PROBLEM STATEMENT
Below are some entries. Repeat exactly the lines from the one with "You are a GUI" through the one with "Open the 95", and only those.

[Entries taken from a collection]
▽

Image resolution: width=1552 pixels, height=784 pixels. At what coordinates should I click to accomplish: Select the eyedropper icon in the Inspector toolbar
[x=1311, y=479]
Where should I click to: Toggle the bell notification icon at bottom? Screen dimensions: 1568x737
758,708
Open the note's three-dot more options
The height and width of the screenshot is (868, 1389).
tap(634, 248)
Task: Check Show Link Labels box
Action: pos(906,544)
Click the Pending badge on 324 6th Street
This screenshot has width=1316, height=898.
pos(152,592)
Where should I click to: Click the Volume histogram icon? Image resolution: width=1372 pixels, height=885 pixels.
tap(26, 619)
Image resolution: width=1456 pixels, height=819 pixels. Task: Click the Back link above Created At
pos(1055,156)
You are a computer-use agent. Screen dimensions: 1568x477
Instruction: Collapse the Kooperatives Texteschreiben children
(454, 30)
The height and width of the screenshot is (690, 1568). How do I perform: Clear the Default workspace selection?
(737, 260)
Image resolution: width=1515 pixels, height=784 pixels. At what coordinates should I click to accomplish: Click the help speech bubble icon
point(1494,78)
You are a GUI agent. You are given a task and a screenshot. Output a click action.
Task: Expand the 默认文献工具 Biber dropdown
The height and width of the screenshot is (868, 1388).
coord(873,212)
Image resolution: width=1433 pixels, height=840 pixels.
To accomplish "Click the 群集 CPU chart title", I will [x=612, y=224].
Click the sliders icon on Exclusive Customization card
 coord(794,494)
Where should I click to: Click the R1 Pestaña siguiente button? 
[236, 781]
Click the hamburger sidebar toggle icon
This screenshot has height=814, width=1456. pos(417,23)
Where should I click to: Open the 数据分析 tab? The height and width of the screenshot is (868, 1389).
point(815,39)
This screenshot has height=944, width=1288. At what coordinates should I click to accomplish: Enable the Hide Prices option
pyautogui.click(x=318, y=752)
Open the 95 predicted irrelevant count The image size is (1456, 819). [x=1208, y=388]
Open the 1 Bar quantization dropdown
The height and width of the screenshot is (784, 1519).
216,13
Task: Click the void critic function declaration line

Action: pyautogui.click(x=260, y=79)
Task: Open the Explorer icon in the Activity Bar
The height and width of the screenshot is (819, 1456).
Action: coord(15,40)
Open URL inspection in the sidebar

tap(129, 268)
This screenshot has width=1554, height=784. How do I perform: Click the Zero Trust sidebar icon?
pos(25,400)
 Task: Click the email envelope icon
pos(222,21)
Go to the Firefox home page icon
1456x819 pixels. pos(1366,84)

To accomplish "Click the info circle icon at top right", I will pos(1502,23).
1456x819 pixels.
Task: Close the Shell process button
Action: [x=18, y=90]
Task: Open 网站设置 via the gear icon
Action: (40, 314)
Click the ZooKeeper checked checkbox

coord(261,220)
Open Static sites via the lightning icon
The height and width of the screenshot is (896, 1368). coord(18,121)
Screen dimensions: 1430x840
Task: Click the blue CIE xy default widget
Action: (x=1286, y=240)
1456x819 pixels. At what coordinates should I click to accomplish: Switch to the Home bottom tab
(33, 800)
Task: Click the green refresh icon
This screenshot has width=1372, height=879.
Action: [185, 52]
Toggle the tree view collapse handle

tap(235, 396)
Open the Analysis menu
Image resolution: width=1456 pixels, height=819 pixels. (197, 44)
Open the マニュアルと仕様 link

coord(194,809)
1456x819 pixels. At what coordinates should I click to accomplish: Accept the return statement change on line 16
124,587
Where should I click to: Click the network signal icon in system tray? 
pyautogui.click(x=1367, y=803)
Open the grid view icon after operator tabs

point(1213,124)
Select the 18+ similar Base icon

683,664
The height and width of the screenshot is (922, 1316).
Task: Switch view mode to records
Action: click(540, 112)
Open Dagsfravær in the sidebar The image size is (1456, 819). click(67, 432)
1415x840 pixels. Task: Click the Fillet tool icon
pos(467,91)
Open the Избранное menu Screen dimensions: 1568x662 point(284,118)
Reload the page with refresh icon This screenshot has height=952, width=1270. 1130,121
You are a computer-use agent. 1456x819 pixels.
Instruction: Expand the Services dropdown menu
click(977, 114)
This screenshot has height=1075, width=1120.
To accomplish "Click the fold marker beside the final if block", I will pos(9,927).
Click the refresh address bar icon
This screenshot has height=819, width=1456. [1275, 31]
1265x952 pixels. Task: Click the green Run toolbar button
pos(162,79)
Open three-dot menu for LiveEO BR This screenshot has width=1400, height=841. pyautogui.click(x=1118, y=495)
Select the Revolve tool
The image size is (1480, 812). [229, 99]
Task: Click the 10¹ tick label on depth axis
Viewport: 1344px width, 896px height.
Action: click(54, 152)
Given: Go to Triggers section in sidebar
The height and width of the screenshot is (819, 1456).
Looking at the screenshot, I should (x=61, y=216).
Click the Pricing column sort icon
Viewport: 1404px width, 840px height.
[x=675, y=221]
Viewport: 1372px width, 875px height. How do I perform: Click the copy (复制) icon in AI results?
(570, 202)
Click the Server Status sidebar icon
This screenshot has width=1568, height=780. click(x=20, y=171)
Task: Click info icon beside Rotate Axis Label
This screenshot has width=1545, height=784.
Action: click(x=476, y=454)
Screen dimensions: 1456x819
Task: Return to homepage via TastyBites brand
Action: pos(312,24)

△

ANSWER SECTION
You are a GUI agent. You are given a task and a screenshot. Output a click action.
Task: Expand the 默认文献工具 Biber dropdown
The height and width of the screenshot is (868, 1388).
coord(873,212)
Image resolution: width=1433 pixels, height=840 pixels.
To accomplish "Click the 群集 CPU chart title", I will [x=612, y=224].
Click the sliders icon on Exclusive Customization card
 coord(794,494)
Where should I click to: Click the R1 Pestaña siguiente button? 
[236, 781]
Click the hamburger sidebar toggle icon
This screenshot has height=814, width=1456. pos(417,23)
Where should I click to: Open the 数据分析 tab? The height and width of the screenshot is (868, 1389).
point(815,39)
This screenshot has height=944, width=1288. At what coordinates should I click to accomplish: Enable the Hide Prices option
pyautogui.click(x=318, y=752)
Open the 95 predicted irrelevant count The image size is (1456, 819). [x=1208, y=388]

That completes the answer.